Supplied entries.
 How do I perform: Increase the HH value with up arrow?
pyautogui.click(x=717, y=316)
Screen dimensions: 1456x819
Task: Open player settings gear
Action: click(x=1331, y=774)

Required action. Exactly as they stand above, write out the entries.

Answer space.
 How do I perform: Increase the HH value with up arrow?
pyautogui.click(x=717, y=316)
Screen dimensions: 1456x819
Task: Open player settings gear
Action: click(x=1331, y=774)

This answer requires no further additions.